Diritto alla città. Un numero crescente di cittadini di diversa estrazione sociale subisce un’espulsione fisica e simbolica dalle città. I quartieri sono investiti dalla speculazione immobiliare e finanziaria. In tutta Europa nascono movimenti che si ibridano con quelli per il diritto all’abitare. Un’agenda per rigenerare il patrimonio immobiliare, per la decrescita del turismo di massa, moratorie anti-sfratto, politiche anti-austerity.
Sandra Annunziata su il manifesto del 28 ottobre 2016. - segue –

gentrify-thisL’INCHIESTA
Movimenti europei contro la «gentrificazione»
Diritto alla città. Un numero crescente di cittadini di diversa estrazione sociale subisce un’espulsione fisica e simbolica dalle città. I quartieri sono investiti dalla speculazione immobiliare e finanziaria. In tutta Europa nascono movimenti che si ibridano con quelli per il diritto all’abitare. Un’agenda per rigenerare il patrimonio immobiliare, per la decrescita del turismo di massa, moratorie anti-sfratto, politiche anti-austerity.
gentrify-thisSandra Annunziata su il manifesto del ottobre 2016.
Un’agenda contro le politiche di «gentrification» nelle città dell’Europa del Sud. È l’obiettivo collettivo che si sono posti attiviste, rappresentanti di piattaforme anti-sfratto, studiose e comitati di quartiere di Lisbona, Madrid e Barcellona, Roma e Atene che si sono incontrati all’università di Roma tre per un workshop su uno dei temi che interrogano di più i movimenti sociali e le comunità accademiche critiche. La «gentrificazione» è un processo sociale e urbano complesso contro il quale si adottano pratiche anti-sfratto, anti-speculative e contro la mercificazione dello spazio urbano a fini turistici.

Compiti:
• a. Trascrivi fedelmente il passo del testo fornito che comincia con "gentrify-thisSandra Annunziata su" e prosegue fino a "a fini turistici.".
• b. Elenca, per favore, tutte le città nominate nel testo fornito.

Contenuto dei dati:
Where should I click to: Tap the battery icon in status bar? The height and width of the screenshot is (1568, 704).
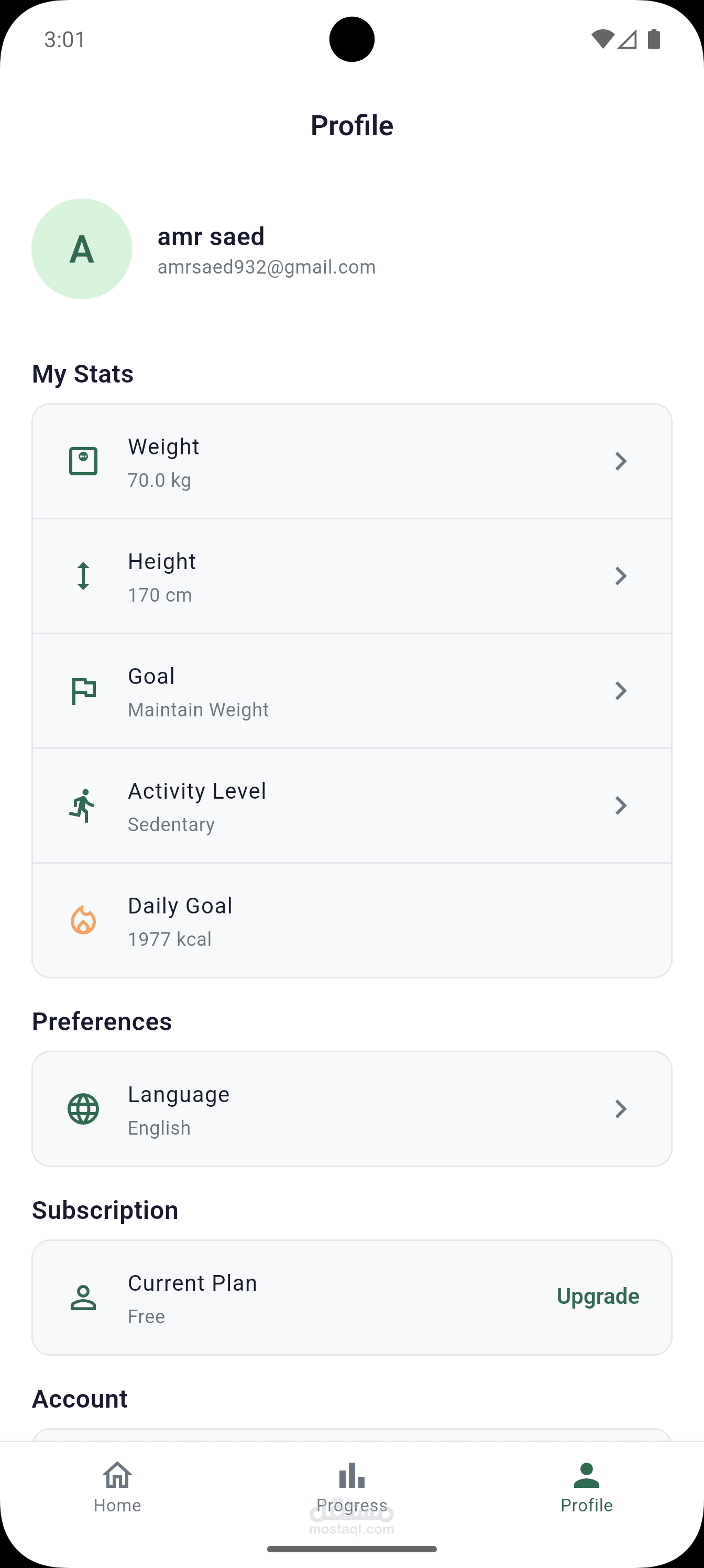(654, 39)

Soluzioni:
• a.
gentrify-thisSandra Annunziata su il manifesto del ottobre 2016.
Un’agenda contro le politiche di «gentrification» nelle città dell’Europa del Sud. È l’obiettivo collettivo che si sono posti attiviste, rappresentanti di piattaforme anti-sfratto, studiose e comitati di quartiere di Lisbona, Madrid e Barcellona, Roma e Atene che si sono incontrati all’università di Roma tre per un workshop su uno dei temi che interrogano di più i movimenti sociali e le comunità accademiche critiche. La «gentrificazione» è un processo sociale e urbano complesso contro il quale si adottano pratiche anti-sfratto, anti-speculative e contro la mercificazione dello spazio urbano a fini turistici.

• b. Lisbona, Madrid, Barcellona, Roma, Atene